Dinners were eaten at midday and afternoon tea was at four o’clock. Cake was only eaten once a week, usually on a Sunday. The evening meal was supper: a cut off the cold joint, accompanied by a simple salad. Afterwards there was often tinned fruit salad with thin bread and butter. Sometimes it would be shrimps and winkles and brown bread and butter; pins stuck into the tablecloth, for spearing and prising the winkles from their shells. I didn’t mind twirling them out but I couldn’t eat them.
Watching Auntie Bet lay the table with care, setting the cutlery and the salt, pepper and mustard in their silver-domed pots on the virgin white damask tablecloth, was an added pleasure to the excellent meal that always followed. On Friday evenings, supper things cleared away, the table would be covered with a warm russet-coloured chenille cover with silky tassels.
In the evenings, Grandad and Auntie Bet used to enjoy a game of cribbage and sometimes, on a Friday evening, my mother would join them. My father worked in the evenings. He was a compositor on the Times newspaper and did not get home until after midnight. My sister Jeane and I were allowed to stay up late at their house, as there would be no school the next day.
Fascinated, I would watch the quick slap of the cards on the table and the deliberate placing of pegs in the cribbage board, which Grandad would allow no-one else to do. As the players counted their cards they would utter strange joyful sounds of ‘fifteen-two’, ‘fifteen-four’ and ‘one for his knob’.
If I got bored I would join Jeane by the fire, cutting out paper shapes. The scissors crunched through the paper deliciously, like eating celery. Crouched on the hearthrug we would draw pictures. I loved to sketch people, whole families. You could tell that they were related as, apart from their clothes and size, they all looked exactly the same: round faces, round eyes and oval mouths as if caught crying ‘Oh!’, surprised at being suddenly and miraculously brought to life.

Short exercise a
According to the passage, why were the narrator and Jeane allowed to stay up late at Grandad and Auntie Bet's house? Answer in one to three sentences.
The passage and the rows that follow it are unrelated material.

Data entries

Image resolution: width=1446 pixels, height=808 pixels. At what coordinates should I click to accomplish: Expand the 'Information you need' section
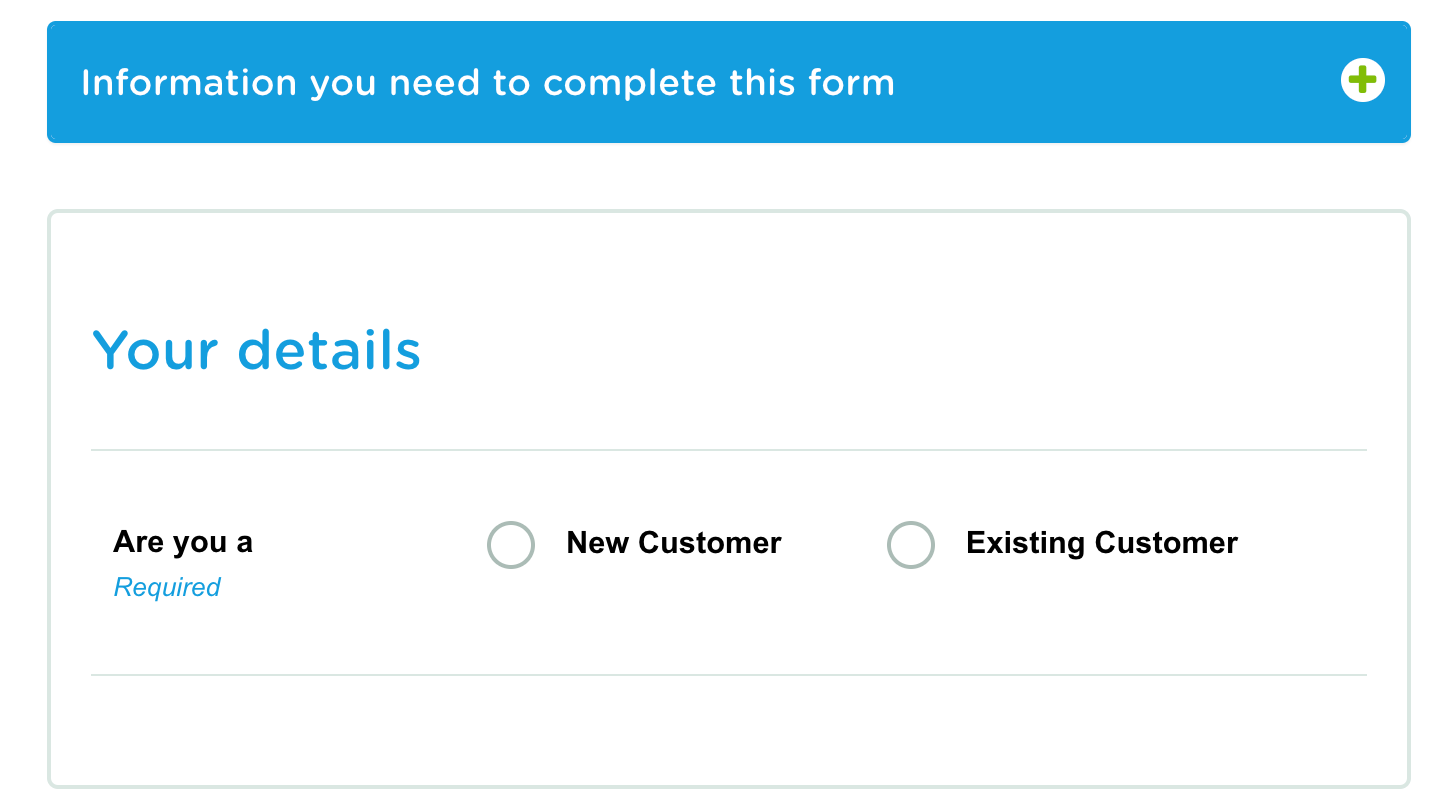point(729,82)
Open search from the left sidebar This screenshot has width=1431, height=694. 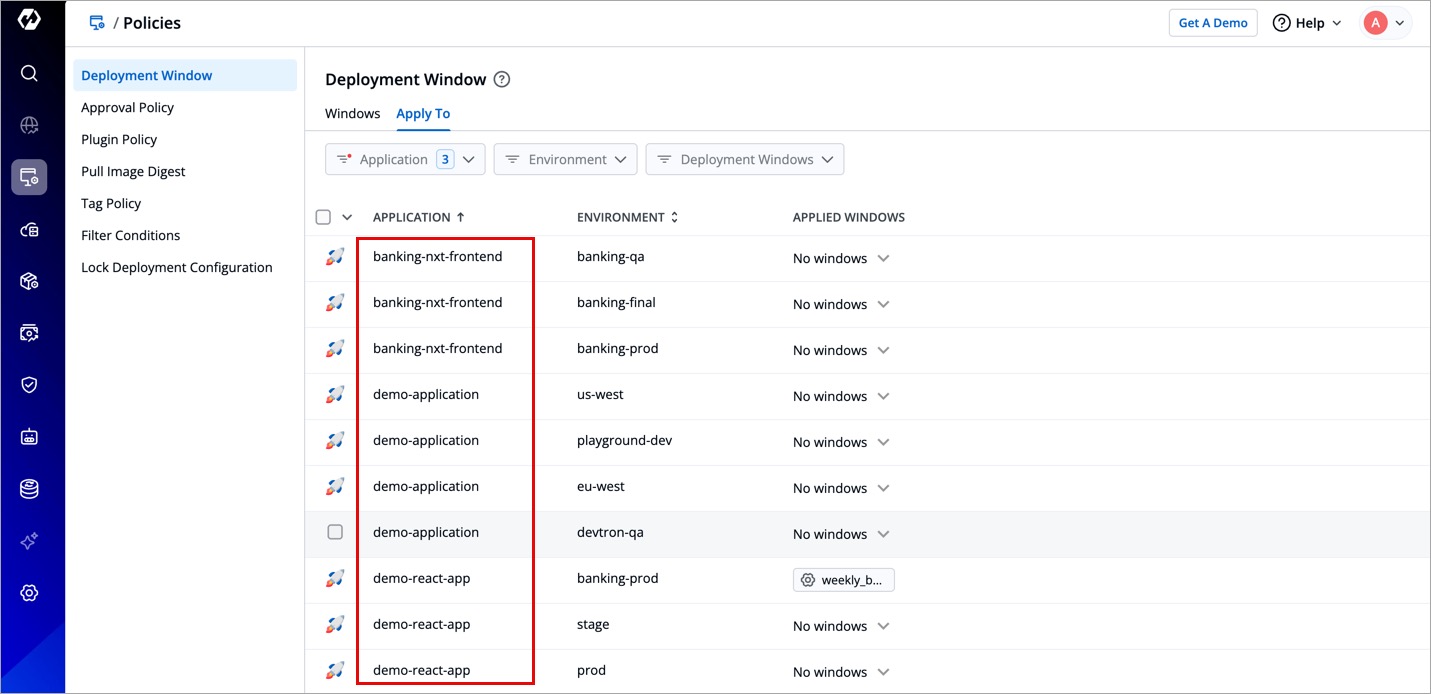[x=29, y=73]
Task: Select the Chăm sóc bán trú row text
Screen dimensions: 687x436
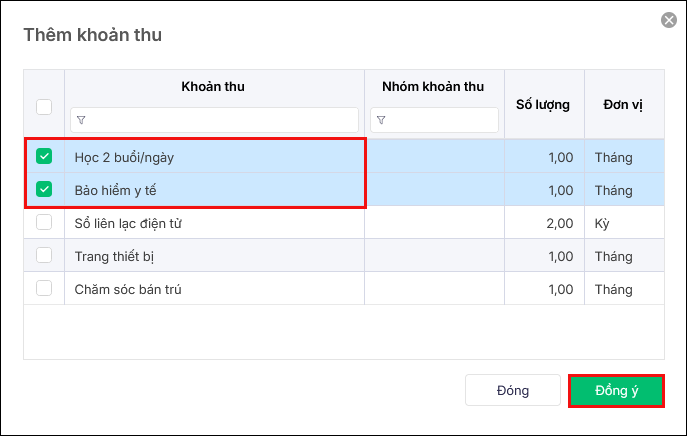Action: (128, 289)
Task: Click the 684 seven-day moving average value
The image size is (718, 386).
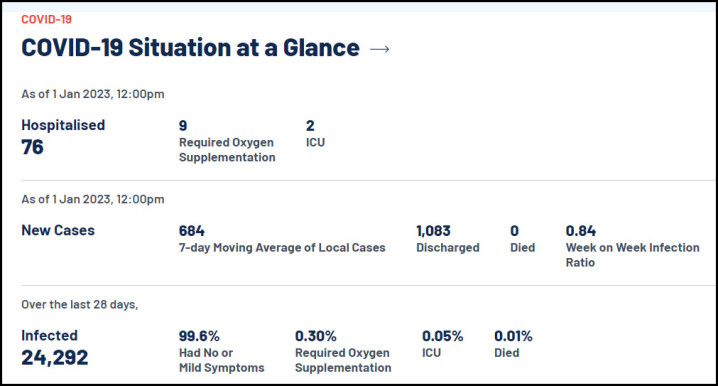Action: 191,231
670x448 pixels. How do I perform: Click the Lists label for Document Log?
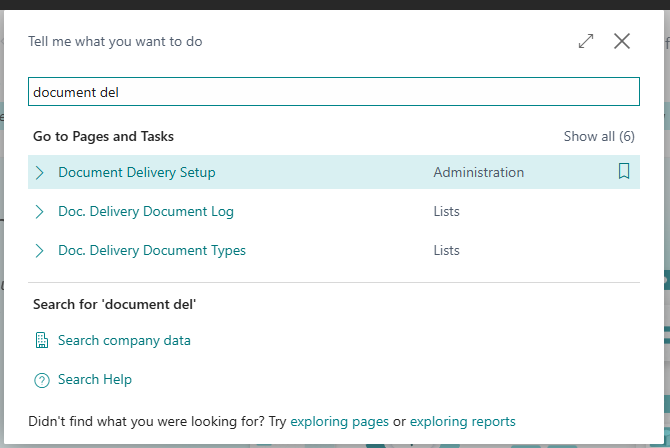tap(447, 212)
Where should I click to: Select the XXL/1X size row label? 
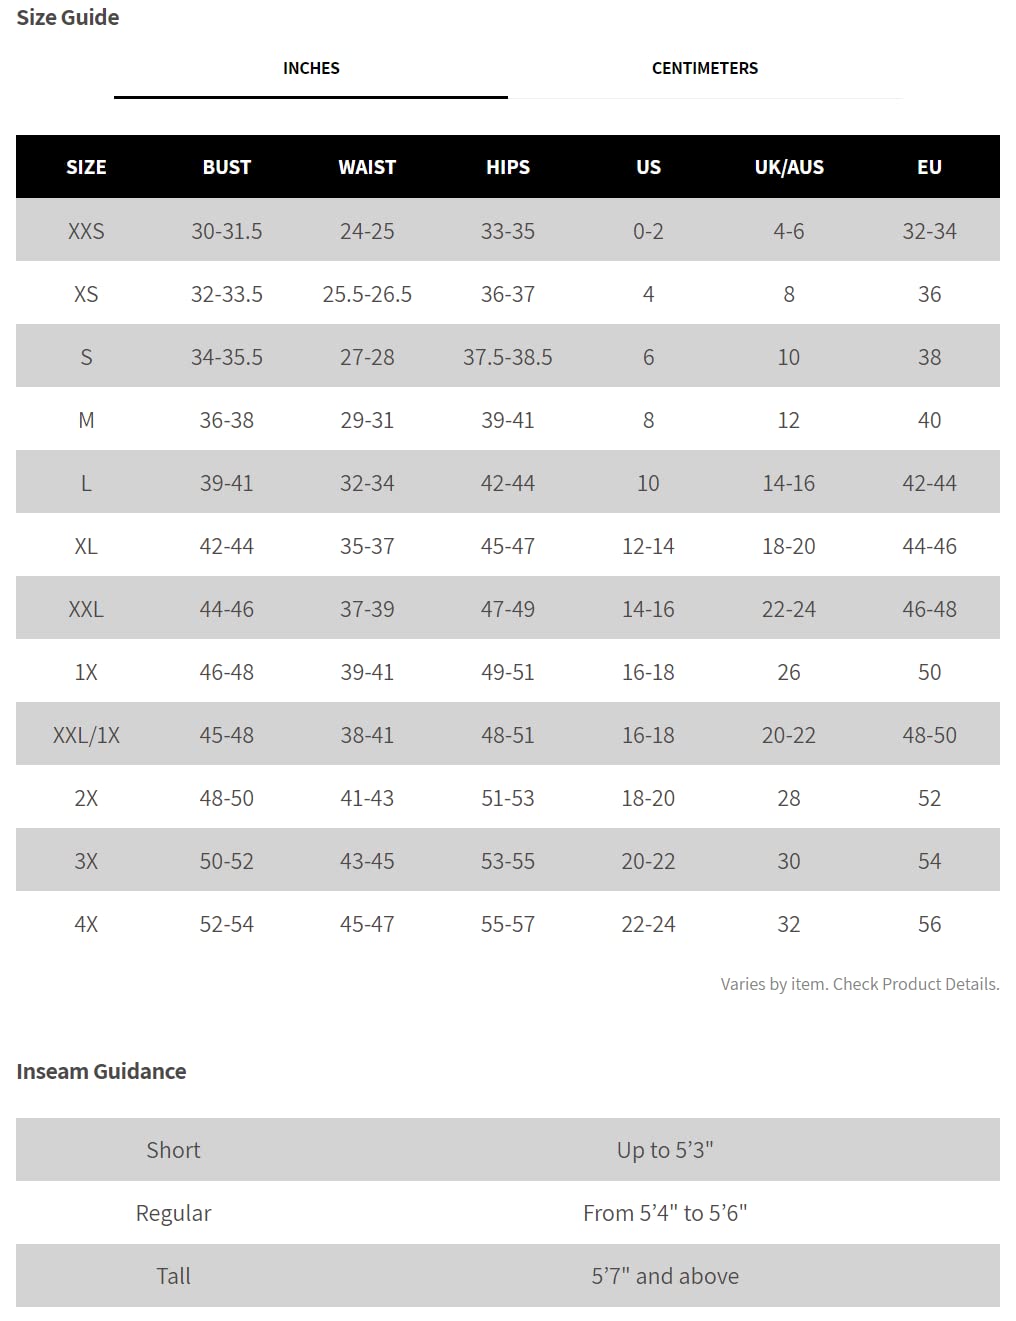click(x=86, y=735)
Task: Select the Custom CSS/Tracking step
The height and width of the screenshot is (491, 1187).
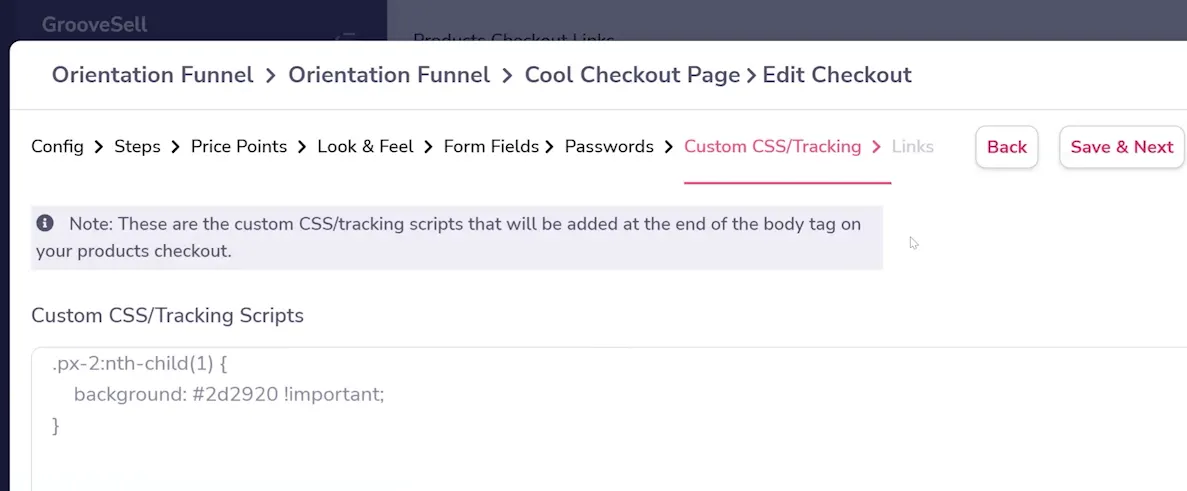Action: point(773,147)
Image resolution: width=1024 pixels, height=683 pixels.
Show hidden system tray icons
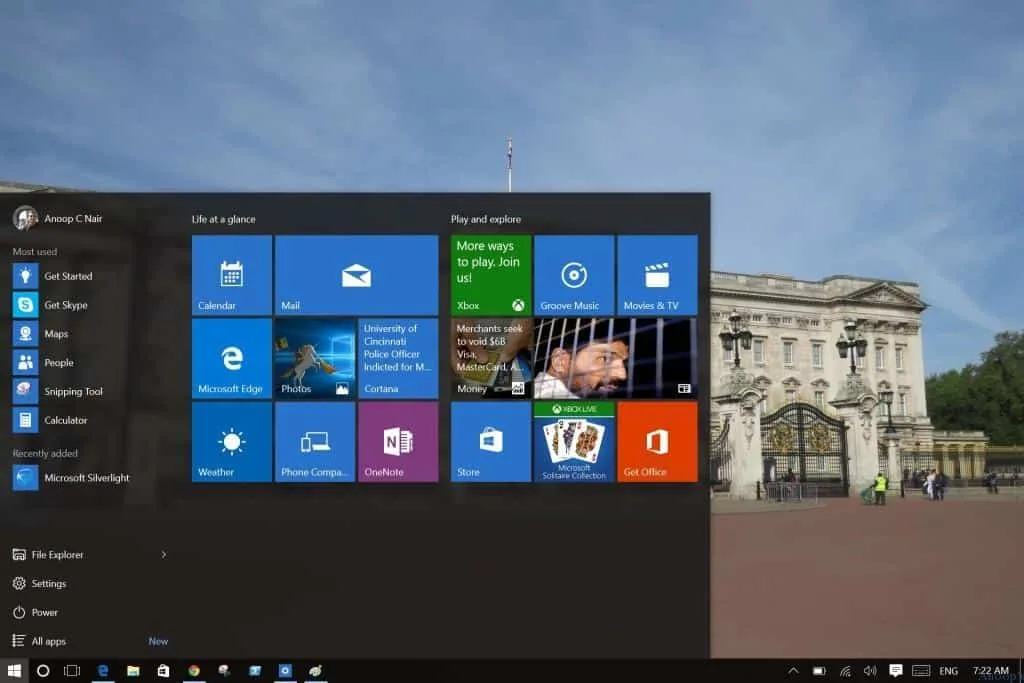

Short exercise b
Rewrite the rows from the one holding "Where should I" through the last row, inclusive, including the requests. Multiply every coordinate in the answers by 1.05 and round to whole numbers, with halves rounded up. Leave the pictures out.

Correct answer a
They were allowed to stay up late there because there would be no school the next day.

Correct answer b
Where should I click to: Select the XXL/1X size row label? 
click(x=90, y=772)
Task: Select the Custom CSS/Tracking step
The height and width of the screenshot is (491, 1187).
Action: point(812,154)
Image resolution: width=1024 pixels, height=683 pixels.
Show hidden system tray icons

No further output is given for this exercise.